The Enduring Voices Project, which I came across today on the National Geographic website, has the aims of documenting endangered languages and preventing language extinction by identifying the most crucial areas where languages are endangered and embarking on expeditions to:
Understand the geographic dimensions of language distribution
Determine how linguistic diversity is linked to biodiversity
Bring wide attention to the issue of language loss
There’s a map on the site which shows the areas of the world with a particular high density of endangered languages, and also provides information about the languages and a few recordings. The ‘hotspots’ on the map are colour coded to give an idea of the severity of the problems. The areas with the most endangered languages are northern Australia, eastern and central Siberia, central South America, and the northwest Pacific plateau of North America.
Here are a few random factoids from the site:
The Yukaghir people (Siberia, 30-150 speakers) traditionally measured time with a unit called ‘the kettle boiled,’ about an hour long.
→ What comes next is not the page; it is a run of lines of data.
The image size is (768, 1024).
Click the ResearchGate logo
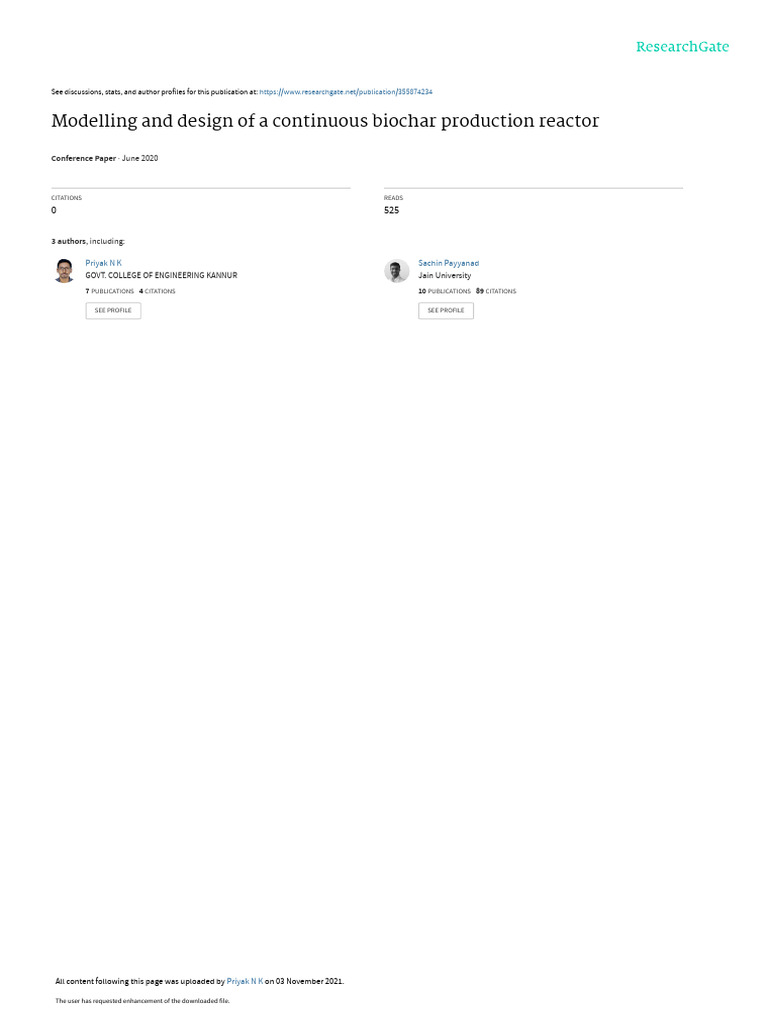tap(682, 47)
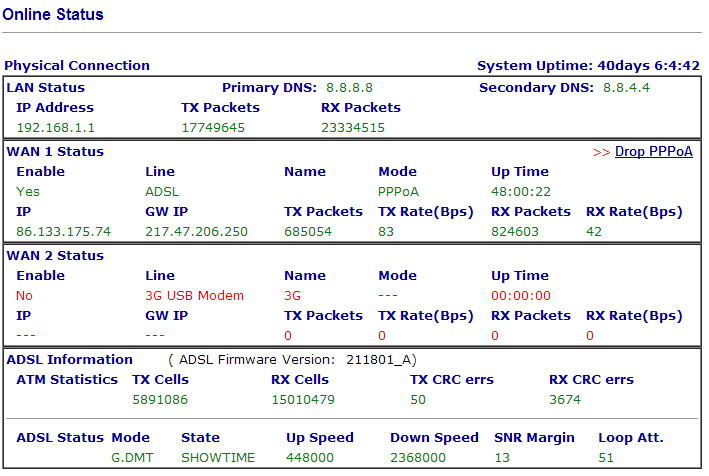Screen dimensions: 709x476
Task: Click the red double-arrow before Drop PPPoA
Action: coord(601,153)
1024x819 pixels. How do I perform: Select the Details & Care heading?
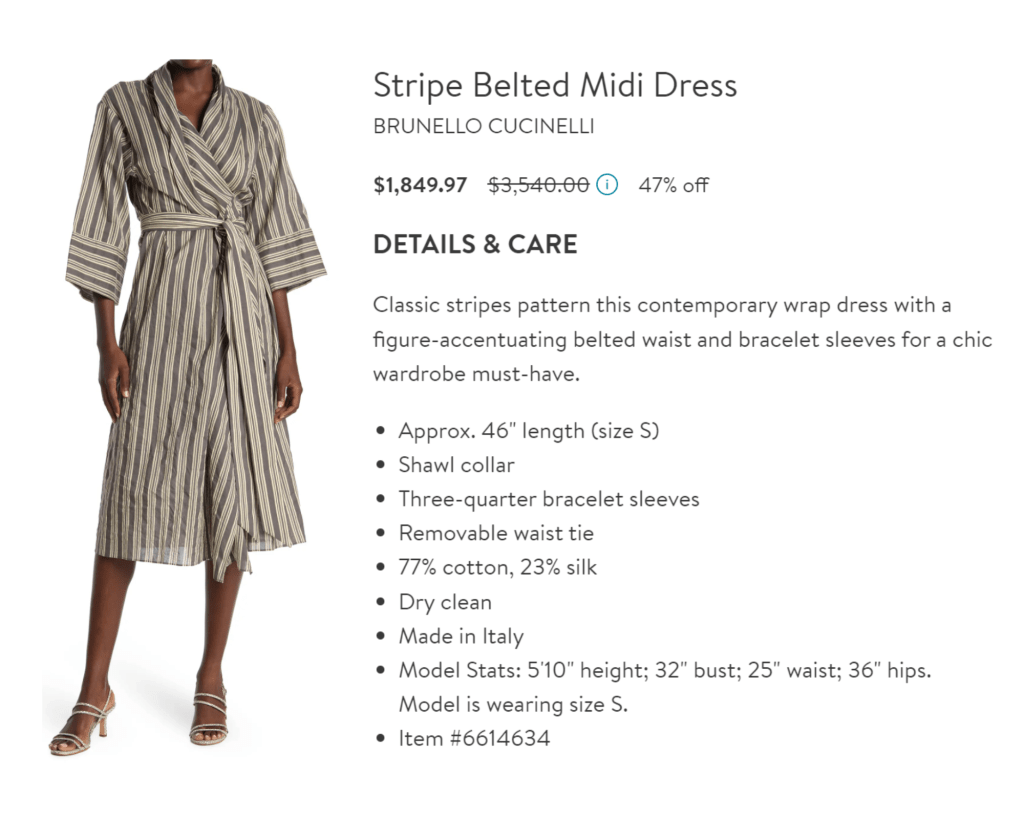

A longer interval was called ‘the frozen kettle boiled,’ which took about 90 minutes.
Tuvan (200,000 speakers) has a word that means ‘the two wives of my two brothers.’ If you had three brothers, or one of your two brothers was unmarried, you would never use this word.
A noun in Tabassaran (95,000 speakers, Dagestan (Russia)) may have up to 53 distinct forms, using suffixes that describe the location and movement of objects in relation to that noun.